(Word and element location records)
##############################

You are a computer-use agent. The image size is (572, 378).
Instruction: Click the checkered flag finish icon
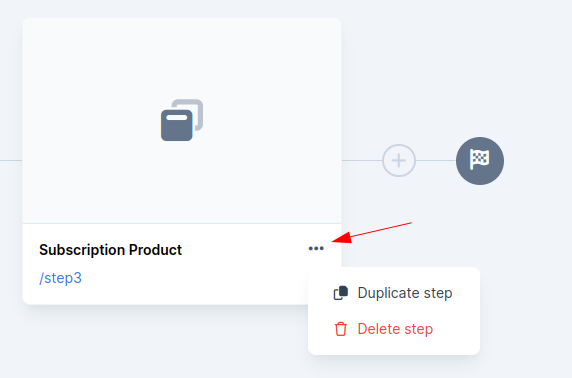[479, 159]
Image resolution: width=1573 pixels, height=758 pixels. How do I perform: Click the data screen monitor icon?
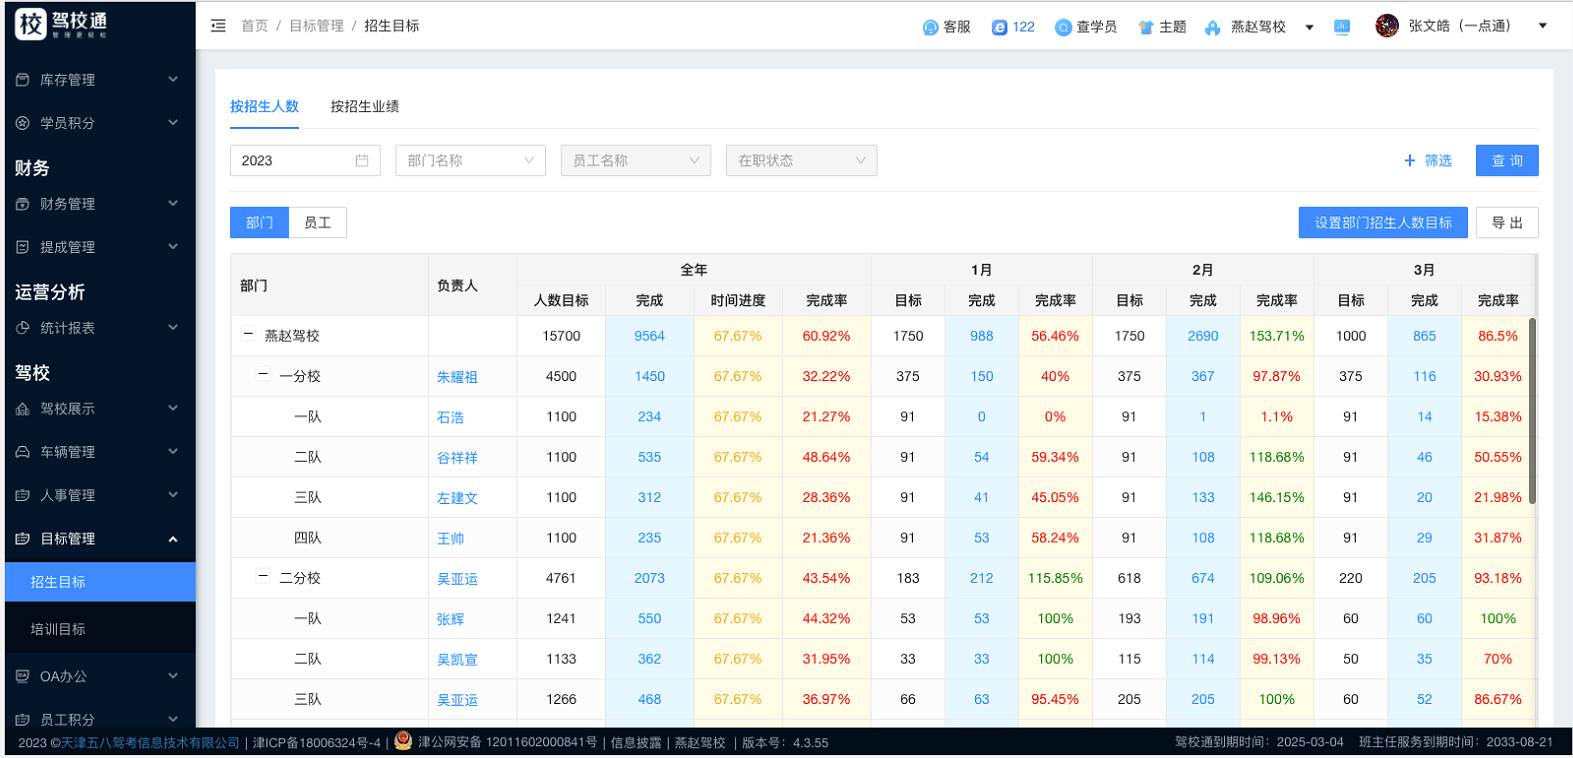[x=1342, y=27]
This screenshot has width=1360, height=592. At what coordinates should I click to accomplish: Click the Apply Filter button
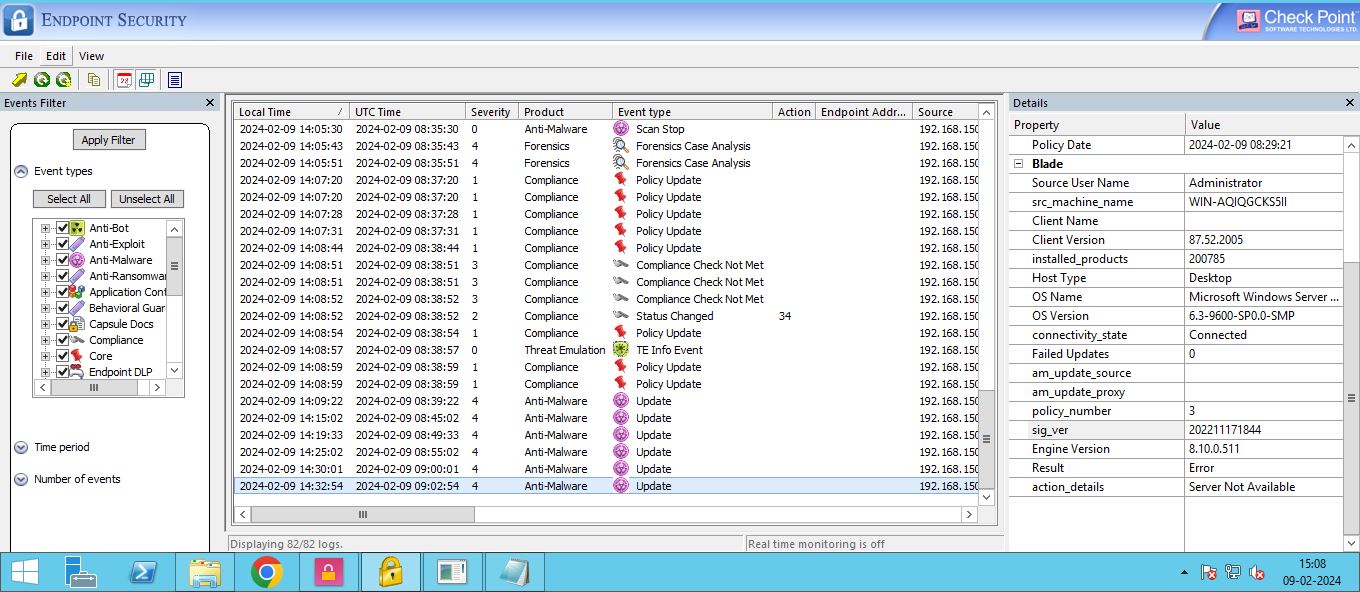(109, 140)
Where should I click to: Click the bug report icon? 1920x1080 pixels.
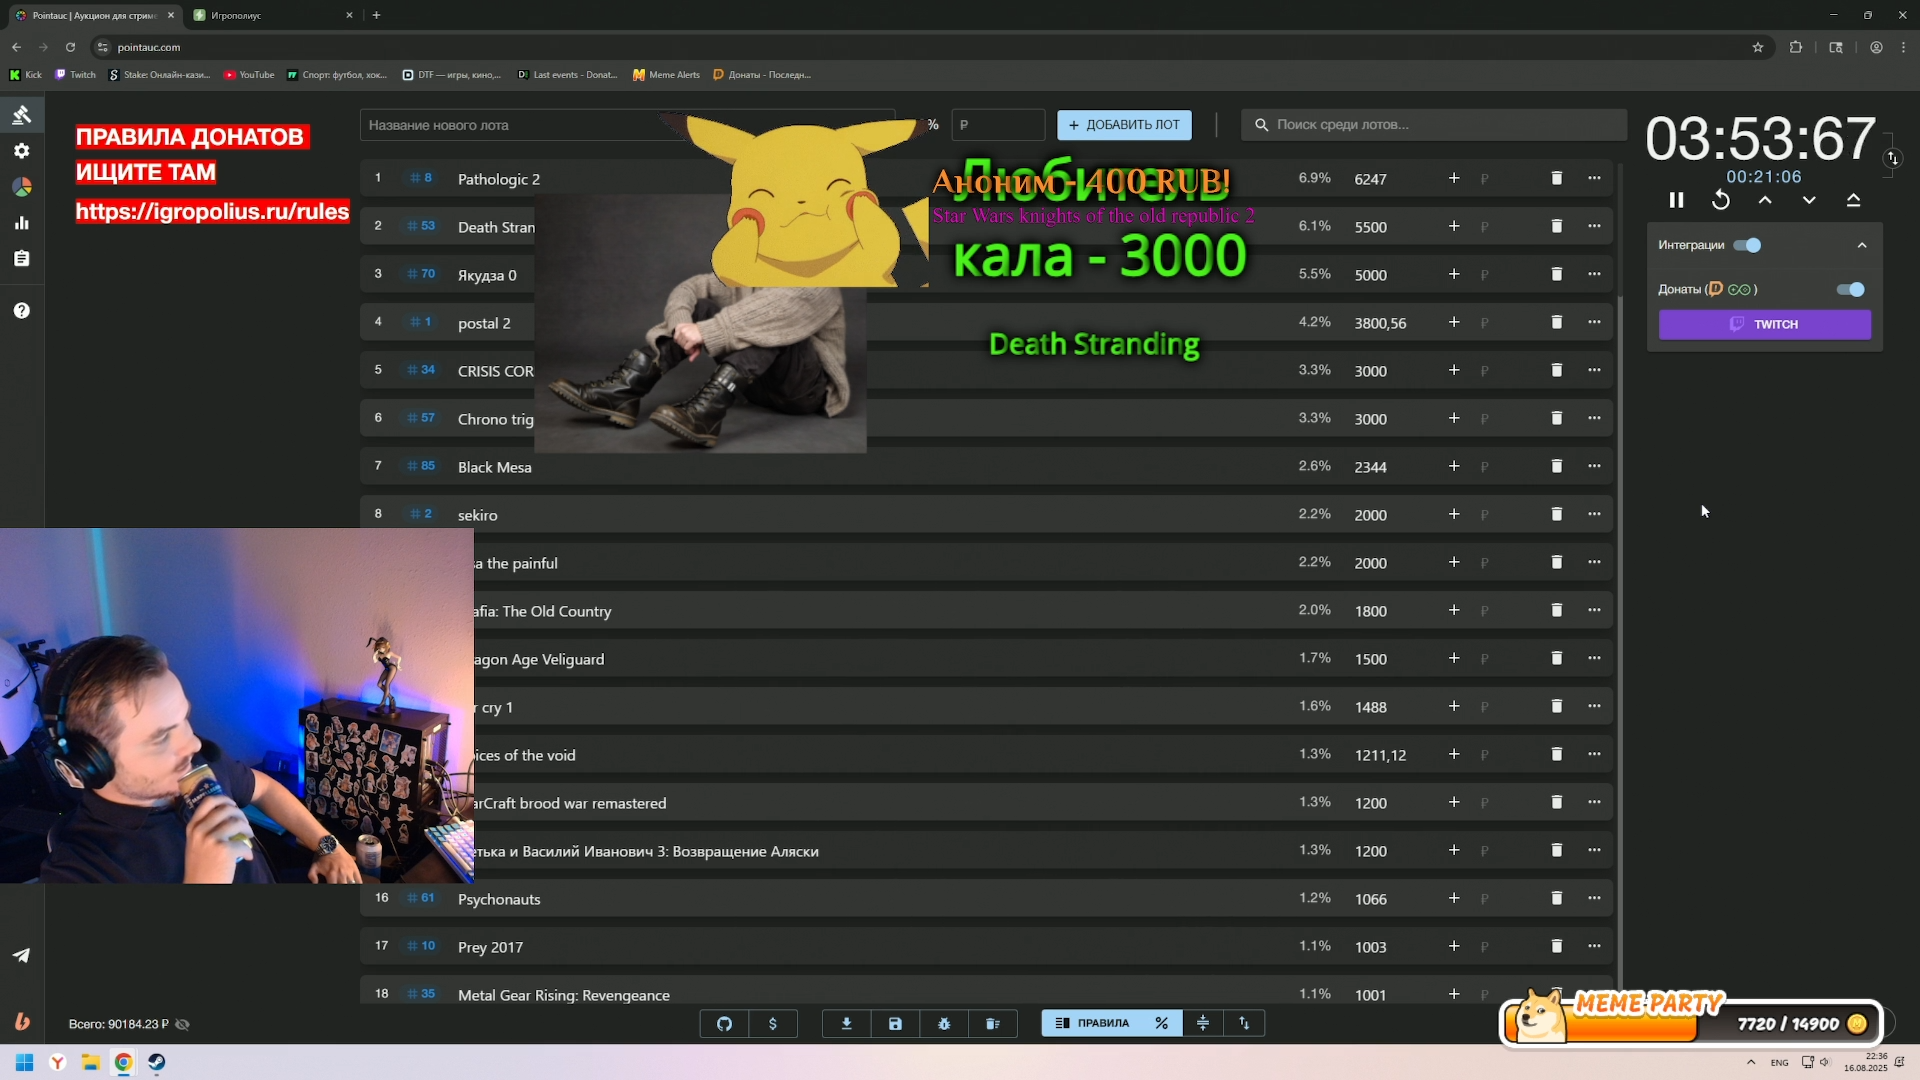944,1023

##############################

Rewrite all of these lines, replacing "icon" with "symbol" everywhere it occurs and leaving everything else unchanged. Leave the pictures out.

▶ **Final result**:
You are a computer-use agent. The image size is (572, 378).
Instruction: Click the checkered flag finish symbol
[479, 159]
Image resolution: width=1573 pixels, height=758 pixels. How do I perform: Click the data screen monitor symbol?
[x=1342, y=27]
This screenshot has width=1360, height=592. At what coordinates should I click to accomplish: Click the Apply Filter button
(109, 140)
Where should I click to: Click the bug report symbol? 1920x1080 pixels.
944,1023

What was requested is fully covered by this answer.